If the effort is a bit strained and, toward the end, sentimentalised, the authentic details, the hardships the characters endure and the cast’s energy will turn any cynicism to admiration.

‘One is blessed and one is cursed,’ says Taitok (Bunsri Yindi) referring to the twins just born to her frantic daughter-in-law (Alice Keohavong), Malia.  When the second-born son dies, so must the surviving boy, named Ahlo, or he will risk bringing bad luck to the family.  Malia protects Ahlo, but until he learns about a rocket-building competition ten hard years later, Taitok’s prophecy seems to be spot on.

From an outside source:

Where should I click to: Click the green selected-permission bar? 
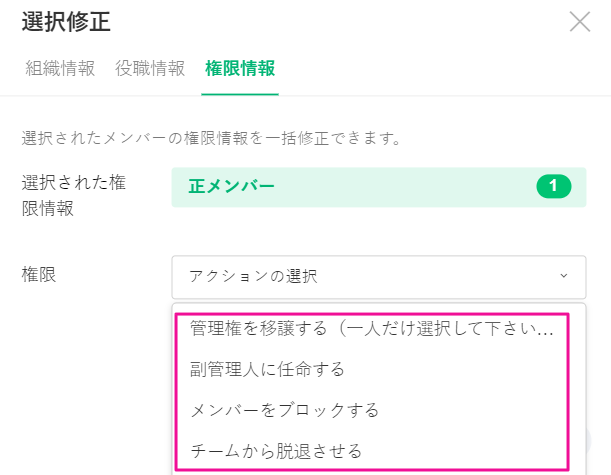click(x=400, y=186)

First, the government dam building programme forces the family of ten-year-old Ahlo (Sitthiphon ‘Ki’ Disamoe)  to abandon their home and land.  Ahlo insists on bringing their boat along, and during the move, a devastating freak accident occurs because of it. The new homes promised by the government propaganda machine turn out to be a mosquito-infested refugee camp with tents and no toilets, water or electricity.

Resourceful and entrepreneurial beyond his years, and eager to buy his demoralised father a plot of land on which to grow his mother’s mangoes, Ahlo pins his hope on winning a rocket launching competition.

The more you know about Laos the more you will appreciate the details Mordaunt includes in Ahlo’s journey.  The second oldest character, known as ‘Purple’ (the 64-year-old professional actor Thep Phongam) for the purple suit he has never changed, speaks French and loves James Brown.

Purple, a boy soldier and now an alcoholic, clearly suffers from undiagnosed post traumatic stress disorder, but in the story, is just considered a nuisance to be spurned.  In the 20th century, Laos was been a Protectorate of the French and during the various Indochinese wars, he would have heard of James Brown.

Land mines, ghost villages and military debris figure in the plot as well.  Independence in 1953 only brought a series of civil wars.  When Laos was invaded by China-backed North Vietnam, the strategic Ho Chi Minh Trail became a major supply route running through the east of the country and was heavily bombed by the USA.

Sitthiphon ‘Ki’ Disamoe who plays Ahlo was abandoned by his impoverished parents and lived on the streets.  A local woman named Bua, who was working as an extra in a film, was so impressed with the boy’s charisma and humour that brought him to the Rocket’s casting director (and now fosters him).

There is a chemistry between Ki, and his co-star, the adorable eight-year-old Loungnam Kaosainam, that is absent in many big-budget Hollywood romcoms.

Sumrit Warin, who plays Ahlo’s father, Toma, was a stunt man in Thai films when cast, while Alice Keohavong, who plays Mali was the child of Lao war migrants.  Bunsri Yindi, who plays Taitok, worked two jobs, commuting between Vientiane (Laos’ capital) where she worked as a maid, and Thailand, where she ran a small restaurant.

At the age of 50 she was cast in a series of mobile phone commercials which led to a role in the popular feature film Ong Bak and to the Rocket.  As in her personal life, so in the film, Taitok, who attaches her savings to a cap that she never removes, is a cross between a tough traditionalist and a survivor looking toward the future.